Because of the encryption technology “nobody, including Meta, can see what’s sent or said, unless you choose to report a message to us,” Loredana Crisan, the head of Messenger, wrote in an accompanying blog post.
Crisan said that it will take an unspecified amount of time for Meta to encrypt all Messenger chats, and that the company relied on several “cryptographic principles” to inform its strategy, including one developed in-house and another that’s utilized by the popular Signal encrypted messaging app.
Since 2016, Messenger users could choose, or opt-in, to safeguarding their chats via a process referred to as end-to-end encryption, which scrambles peoples’ communications so that third-parties can’t eavesdrop and access the data. Although Meta’s other messaging app, WhatsApp, also utilizes end-to-end encryption, privacy advocates have generally considered Signal to be a more secure communication service because it collects less user data.
“After years of work rebuilding Messenger, we’ve updated the app with default end-to-end encryption for all personal calls and messages,” Meta CEO Mark Zuckerberg wrote in a Facebook post on Wednesday. “Huge congrats to the team on making this happen.”
In 2019, Zuckerberg said the social networking company would bring encryption technology to all private communications in its family of apps, underscoring a major privacy push that the executive attributed to changing consumer habits in which people “want to connect privately in the digital equivalent of the living room.”
“I believe the future of communication will increasingly shift to private, encrypted services where people can be confident what they say to each other stays secure and their messages and content won’t stick around forever,” Zuckerberg said at the time.
Over the years, Meta debuted more privacy related updates, including letting some Instagram users in a few countries opt-in to having their direct messages encrypted via a test in 2021.
In 2022, Meta conducted a test on Messenger that let users back up their end-to-end encrypted conversations in case they needed to access them on another device. Although the test came shortly after the social networking company provided Messenger chat histories to Nebraska law enforcement investigating an alleged illegal abortion in the state, a Meta spokesperson said at the time that they were unrelated.
Meta’s latest encryption announcement will likely add to an ongoing debate involving privacy and the ability of law enforcement to conduct investigations, as exemplified in 2016 when the Federal Bureau of Investigation wanted Apple to develop software to help then unlock the iPhone of suspects that were part of a major shooting in San Bernardino, California. Apple refused to comply, saying at the time “The same engineers who built strong encryption into the iPhone to protect our users would, ironically, be ordered to weaken those protections and make our users less safe.”
More recently, leaders at WhatsApp and Signal said their services would no longer be available in the United Kingdom if the lawmakers enacted laws that would weaken encryption. The U.K. government claimed that Meta’s encryption push would make it more difficult to detect online child abuse activities.

• [EXERCISE]
From the passage on Messenger encryption, translate this sentence into Spanish: "The U.K. government claimed that Meta's encryption push would make it more difficult to detect online child abuse activities." Work only from the passage on Messenger encryption.

• [DATA FOR ANALYSIS]

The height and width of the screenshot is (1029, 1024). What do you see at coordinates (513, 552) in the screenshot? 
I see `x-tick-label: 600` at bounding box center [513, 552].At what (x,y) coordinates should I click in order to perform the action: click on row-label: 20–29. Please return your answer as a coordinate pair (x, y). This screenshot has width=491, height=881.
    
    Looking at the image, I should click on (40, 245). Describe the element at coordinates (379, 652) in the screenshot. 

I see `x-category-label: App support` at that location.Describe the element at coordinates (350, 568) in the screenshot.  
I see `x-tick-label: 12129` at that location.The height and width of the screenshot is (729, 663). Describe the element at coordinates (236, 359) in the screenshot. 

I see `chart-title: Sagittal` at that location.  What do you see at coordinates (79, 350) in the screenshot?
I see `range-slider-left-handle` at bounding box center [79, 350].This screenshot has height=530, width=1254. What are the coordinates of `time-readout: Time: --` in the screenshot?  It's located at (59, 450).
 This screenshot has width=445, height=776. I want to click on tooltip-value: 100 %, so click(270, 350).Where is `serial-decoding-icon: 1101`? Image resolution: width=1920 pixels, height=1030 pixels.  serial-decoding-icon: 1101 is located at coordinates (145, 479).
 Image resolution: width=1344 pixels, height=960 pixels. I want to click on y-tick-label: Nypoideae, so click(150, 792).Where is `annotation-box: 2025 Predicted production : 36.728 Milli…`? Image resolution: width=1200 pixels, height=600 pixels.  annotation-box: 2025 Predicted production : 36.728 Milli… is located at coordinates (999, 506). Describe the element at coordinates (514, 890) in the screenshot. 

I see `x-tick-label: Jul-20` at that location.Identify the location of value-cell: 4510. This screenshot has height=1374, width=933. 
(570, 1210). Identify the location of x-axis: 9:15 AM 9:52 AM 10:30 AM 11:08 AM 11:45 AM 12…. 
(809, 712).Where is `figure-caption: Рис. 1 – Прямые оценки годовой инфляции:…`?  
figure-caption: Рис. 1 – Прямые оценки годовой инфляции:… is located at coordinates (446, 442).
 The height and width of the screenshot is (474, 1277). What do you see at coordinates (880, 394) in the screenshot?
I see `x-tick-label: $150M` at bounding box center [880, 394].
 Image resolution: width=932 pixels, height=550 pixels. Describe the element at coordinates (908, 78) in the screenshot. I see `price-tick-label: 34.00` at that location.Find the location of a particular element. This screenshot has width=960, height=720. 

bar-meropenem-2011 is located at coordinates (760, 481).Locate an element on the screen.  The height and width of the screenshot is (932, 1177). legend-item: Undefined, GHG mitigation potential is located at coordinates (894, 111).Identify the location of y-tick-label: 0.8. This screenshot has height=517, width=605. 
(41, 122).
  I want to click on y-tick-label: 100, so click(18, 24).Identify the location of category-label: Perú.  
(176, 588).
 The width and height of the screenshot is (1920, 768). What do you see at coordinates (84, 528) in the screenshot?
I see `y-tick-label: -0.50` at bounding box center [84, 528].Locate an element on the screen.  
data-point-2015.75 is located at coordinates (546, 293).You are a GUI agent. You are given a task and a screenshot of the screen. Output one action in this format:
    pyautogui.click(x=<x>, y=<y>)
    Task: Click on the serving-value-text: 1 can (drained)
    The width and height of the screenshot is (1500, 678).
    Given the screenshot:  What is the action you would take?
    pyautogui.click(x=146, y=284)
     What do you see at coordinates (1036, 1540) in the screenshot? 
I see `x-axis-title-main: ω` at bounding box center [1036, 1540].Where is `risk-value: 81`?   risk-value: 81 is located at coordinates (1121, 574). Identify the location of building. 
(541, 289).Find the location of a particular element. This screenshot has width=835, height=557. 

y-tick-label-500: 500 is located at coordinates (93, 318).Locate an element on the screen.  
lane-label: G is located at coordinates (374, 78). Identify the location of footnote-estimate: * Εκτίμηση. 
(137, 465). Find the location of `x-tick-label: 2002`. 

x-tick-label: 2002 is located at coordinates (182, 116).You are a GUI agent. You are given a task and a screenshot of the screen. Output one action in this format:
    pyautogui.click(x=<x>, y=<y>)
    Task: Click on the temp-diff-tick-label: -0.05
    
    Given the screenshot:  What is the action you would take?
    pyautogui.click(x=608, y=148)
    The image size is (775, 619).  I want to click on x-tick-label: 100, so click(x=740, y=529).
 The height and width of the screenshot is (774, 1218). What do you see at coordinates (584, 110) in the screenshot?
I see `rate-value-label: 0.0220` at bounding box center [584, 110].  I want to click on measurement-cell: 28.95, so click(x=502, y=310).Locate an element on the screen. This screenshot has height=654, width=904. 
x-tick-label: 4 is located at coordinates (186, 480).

• [RESULT OF THE TASK]
El gobierno del Reino Unido afirmó que el impulso de Meta hacia el cifrado haría más difícil detectar actividades de abuso infantil en línea.